The pipeline starts from the raw video (e.g. YouTube), goes through automatic transcription, and then an AI worker segments the content into question–answer blocks, extracts the relevant statements, and organizes them by candidate, topic, and type of statement (promise, assessment, proposal, etc.). Every segment goes through a human review panel before publication so that LLM errors never become “official truth”.

This is a solo project. I designed the architecture, built the Next.js frontend, the Fastify + TypeScript API, the Python AI worker, the PostgreSQL-based job queue, and the production infrastructure and CI/CD pipeline. I took it through to a working beta - interview ingestion, statement search, an electoral data model, and a curation interface - though it was never launched publicly.

While it is still pre-launch, the system already runs with an architecture tailored for national-scale elections: concurrent workers, chained jobs, crash-resilient reprocessing, and a data model that supports elections, offices, candidacies, and a chronological view of each candidate’s discourse.

Key Differentiator

The core differentiator is not “yet another video search”, but the combination of three things:

Semantic segmentation of long interviews where the basic unit is “question + answer”, not arbitrary time cuts.
An AI pipeline that extracts both statements and explicit electoral promises, always tied back to the exact second in the original video.
Human curation built into the core flow as a required step, not an optional extra, so the final published content is auditable and trustworthy.

Technically, the project stands out by solving problems that are often tackled with several extra components (message broker, dedicated embeddings service, standalone notification system) using a lean architecture. PostgreSQL acts as the job queue and event backbone, Python workers acquire jobs, and the frontend talks to the API exclusively through Next.js Server Actions, behind a strict CSP.
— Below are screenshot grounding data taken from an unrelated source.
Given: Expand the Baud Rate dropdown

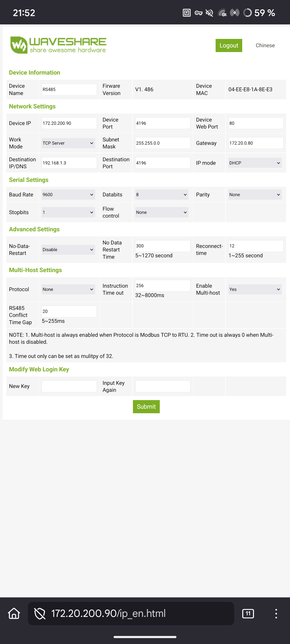Looking at the screenshot, I should [68, 195].
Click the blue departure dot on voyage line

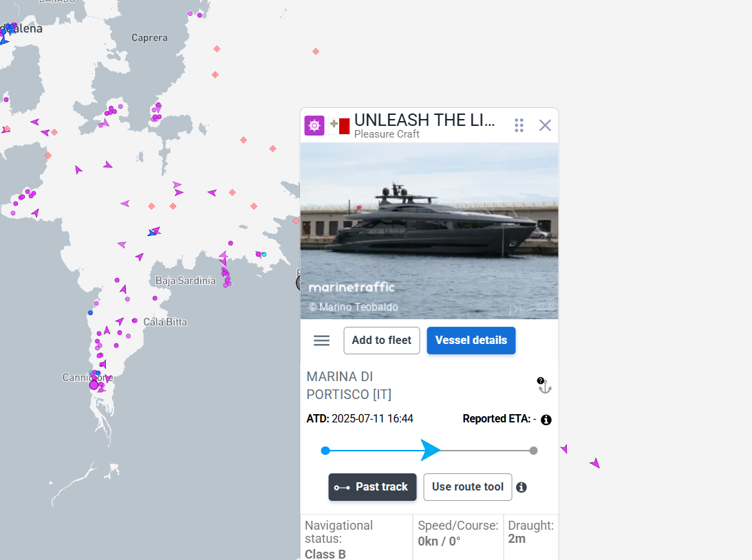325,450
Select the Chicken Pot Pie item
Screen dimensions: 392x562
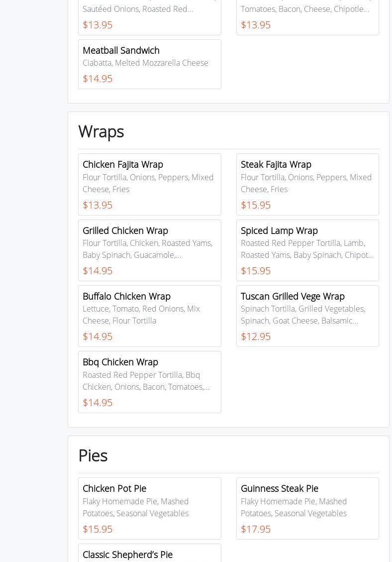[x=149, y=508]
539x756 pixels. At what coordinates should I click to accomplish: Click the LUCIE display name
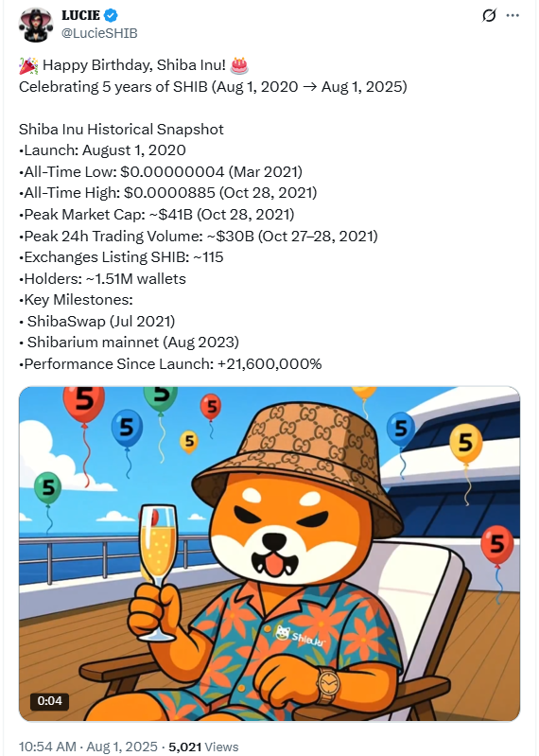pos(81,15)
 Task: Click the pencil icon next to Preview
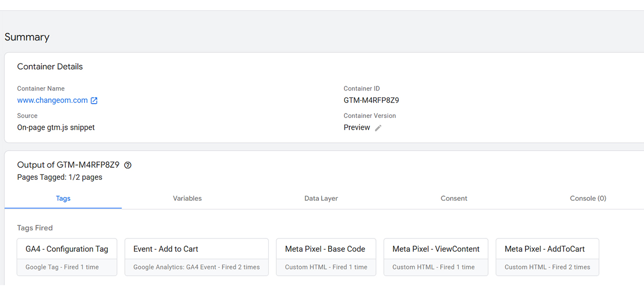[x=378, y=128]
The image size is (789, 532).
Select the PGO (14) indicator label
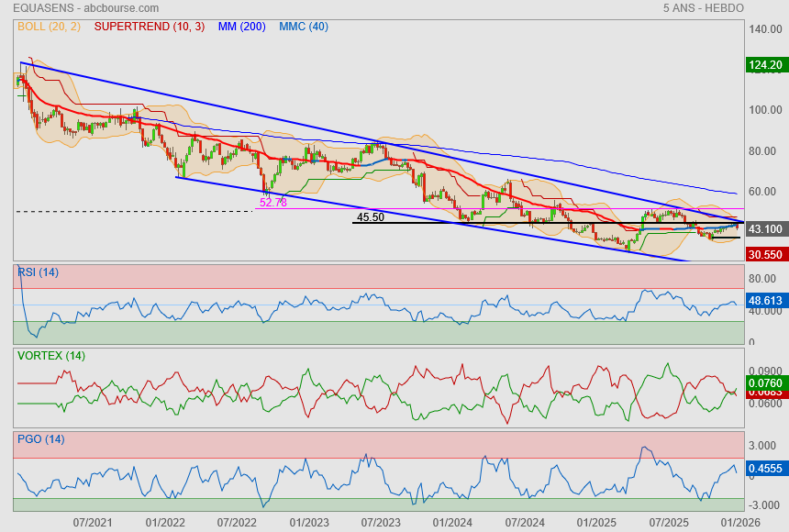click(x=40, y=439)
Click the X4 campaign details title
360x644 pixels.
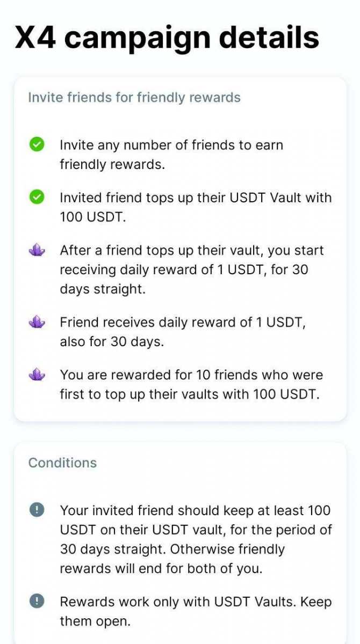click(167, 38)
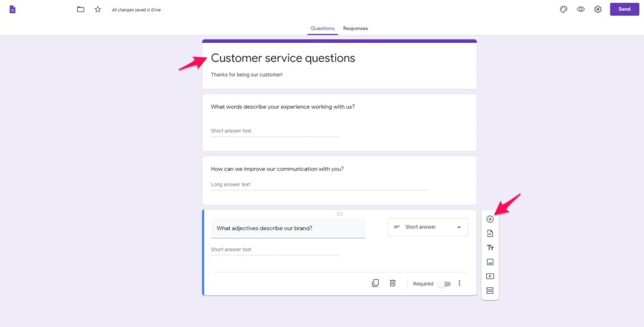Delete the question with trash icon
The height and width of the screenshot is (327, 644).
[392, 283]
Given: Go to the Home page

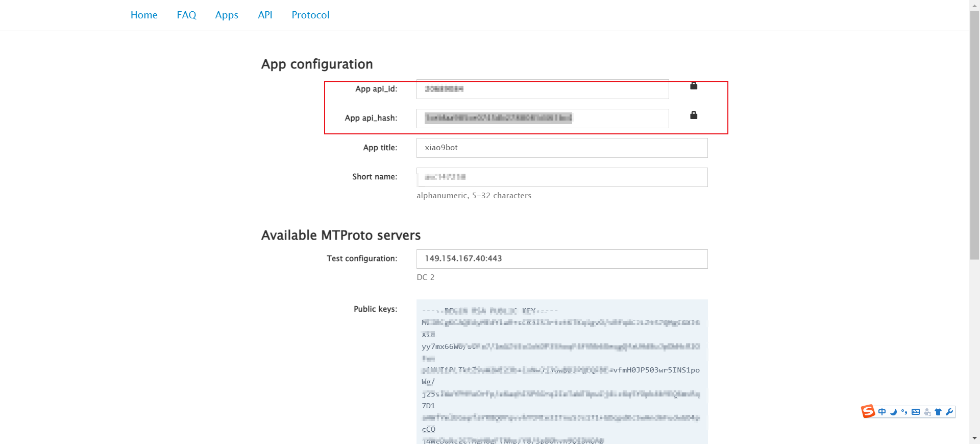Looking at the screenshot, I should tap(144, 15).
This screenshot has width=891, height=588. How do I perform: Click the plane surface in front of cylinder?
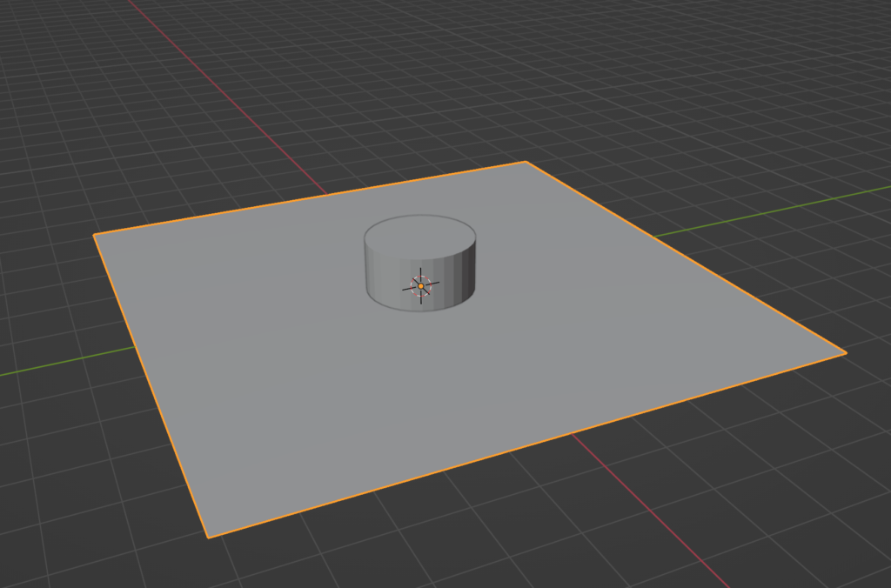pos(418,391)
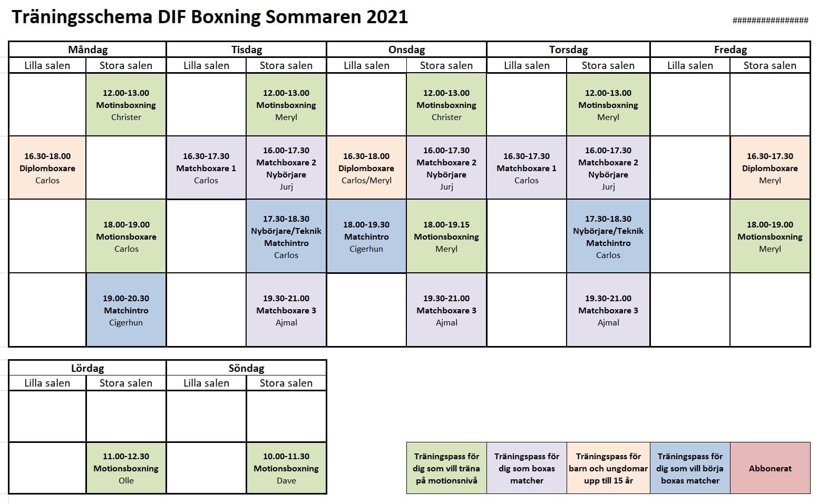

The segmentation pipeline uses LLM with reasoning to respect the narrative of the debate rather than relying on line breaks or speaker tags in the transcript. That allows the system to handle imperfect ASR output and questions/answers that cross chunk boundaries.

Architecture

Frontend (Next.js 16 / React 19): Renders search, candidate pages, timeline of statements, and the review dashboard; all write operations go through Server Actions that call the internal REST API from the server side.
API Gateway (Fastify 5 + TypeScript): Exposes internal REST endpoints for video ingestion, job management, querying statements, promises, topics, and electoral structure; validates all payloads with Zod and accesses the database through Drizzle ORM.
Database (PostgreSQL): Stores the full electoral domain model (elections, offices, candidates, mandates), videos, transcripts, segments, statements, promises, user alerts, and also acts as a job queue and notification channel.
AI Worker (Python 3.12 + LangChain/LangGraph): Consumes jobs from the queue (segmentation, statement extraction, promise extraction), calls LLM for text analysis, and writes enriched segments back to PostgreSQL.
Embeddings Service: Generates vector representations for statement snippets to detect duplicates and prepare for semantic search; currently used mainly for dedup/merge logic.
File Storage: Stores SRT files, transcripts, and intermediate processing artifacts, decoupled from the relational database.
E-mail System: Sends notifications to users following specific candidates or topics whenever new statements are published.
Infrastructure & Deploy (Docker + GitHub Actions + Cloudflare): Each service (API, frontend, worker) has its own Dockerfile; GitHub Actions pipelines handle builds, tests, DB migrations, and deployments; Cloudflare sits in front for proxying, caching static assets, and enforcing security policies.

Technical Highlights

Implemented a full job queue on top of PostgreSQL using FOR UPDATE SKIP LOCKED for atomic job acquisition by multiple workers, avoiding the need for a separate message broker like RabbitMQ or Kafka.
Designed a chained job pipeline to process videos up to 2 hours long (segmentation → statement extraction → promise extraction) with exponential backoff retries and automatic recovery of “stuck” running jobs after worker crashes.
Used LLM with reasoning to semantically segment interviews into question–answer blocks, independent of chunk boundaries from the transcription step.
Built a cross-chunk merge algorithm that uses time gaps, chunk boundaries, and semantic similarity of questions to reconstruct continuous segments that were split across transcript chunks.
Structured the frontend on Next.js 16 Server Actions to keep all API calls on the server, enforcing a stricter CSP and avoiding direct exposure of internal REST endpoints to the browser.
Modeled a normalized electoral domain in PostgreSQL (elections, offices, candidates, mandates, promises, topics) to support efficient queries by candidate, topic, time range, and type of statement.
Set up a Docker + GitHub Actions deployment pipeline that builds and ships all three services (API, frontend, worker), runs Drizzle migrations, and publishes to a production environment behind Cloudflare.